Aim of the exercise:
The full set of entries should be repeated without a single change.

=-=-=-=-=

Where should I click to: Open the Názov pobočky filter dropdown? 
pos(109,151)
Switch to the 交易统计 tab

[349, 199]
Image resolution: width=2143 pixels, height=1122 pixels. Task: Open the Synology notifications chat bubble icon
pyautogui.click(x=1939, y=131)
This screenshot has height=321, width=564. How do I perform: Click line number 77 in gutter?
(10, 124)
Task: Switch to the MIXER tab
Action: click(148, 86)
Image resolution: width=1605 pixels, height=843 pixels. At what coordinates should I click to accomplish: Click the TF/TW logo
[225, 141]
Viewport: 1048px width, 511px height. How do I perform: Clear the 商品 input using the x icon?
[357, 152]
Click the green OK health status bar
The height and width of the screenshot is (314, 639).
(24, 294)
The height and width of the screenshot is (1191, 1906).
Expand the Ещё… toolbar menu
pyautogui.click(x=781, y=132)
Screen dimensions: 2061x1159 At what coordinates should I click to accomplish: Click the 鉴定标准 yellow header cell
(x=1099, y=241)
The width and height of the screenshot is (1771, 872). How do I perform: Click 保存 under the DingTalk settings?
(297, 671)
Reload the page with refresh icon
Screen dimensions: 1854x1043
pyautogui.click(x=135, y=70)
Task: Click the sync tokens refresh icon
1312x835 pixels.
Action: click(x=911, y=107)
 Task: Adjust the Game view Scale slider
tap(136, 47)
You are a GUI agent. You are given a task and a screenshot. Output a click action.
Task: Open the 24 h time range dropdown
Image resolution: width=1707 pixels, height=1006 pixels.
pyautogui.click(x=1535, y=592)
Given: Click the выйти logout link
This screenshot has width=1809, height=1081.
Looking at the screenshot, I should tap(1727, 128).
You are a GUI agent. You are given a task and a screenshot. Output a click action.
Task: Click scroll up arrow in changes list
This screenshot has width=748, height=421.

=-=-=-=-=

Problem solution:
Where should I click to: Open the Názov pobočky filter dropdown? 
pos(109,151)
Switch to the 交易统计 tab

[349, 199]
Image resolution: width=2143 pixels, height=1122 pixels. Task: Open the Synology notifications chat bubble icon
pyautogui.click(x=1939, y=131)
This screenshot has height=321, width=564. How do I perform: Click line number 77 in gutter?
(10, 124)
Task: Switch to the MIXER tab
Action: click(148, 86)
Image resolution: width=1605 pixels, height=843 pixels. At what coordinates should I click to accomplish: Click the TF/TW logo
[225, 141]
Viewport: 1048px width, 511px height. How do I perform: Clear the 商品 input using the x icon?
[357, 152]
Click the green OK health status bar
The height and width of the screenshot is (314, 639).
(24, 294)
The height and width of the screenshot is (1191, 1906).
Expand the Ещё… toolbar menu
pyautogui.click(x=781, y=132)
Screen dimensions: 2061x1159 At what coordinates should I click to accomplish: Click the 鉴定标准 yellow header cell
(x=1099, y=241)
The width and height of the screenshot is (1771, 872). How do I perform: Click 保存 under the DingTalk settings?
(297, 671)
Reload the page with refresh icon
Screen dimensions: 1854x1043
pyautogui.click(x=135, y=70)
Task: Click the sync tokens refresh icon
1312x835 pixels.
Action: click(x=911, y=107)
 Task: Adjust the Game view Scale slider
tap(136, 47)
You are a GUI agent. You are given a task and a screenshot. Output a click action.
Task: Open the 24 h time range dropdown
Image resolution: width=1707 pixels, height=1006 pixels.
pyautogui.click(x=1535, y=592)
Given: Click the выйти logout link
This screenshot has width=1809, height=1081.
Looking at the screenshot, I should tap(1727, 128).
You are a GUI agent. You are given a task and a screenshot. Output a click action.
Task: Click scroll up arrow in changes list
This screenshot has width=748, height=421.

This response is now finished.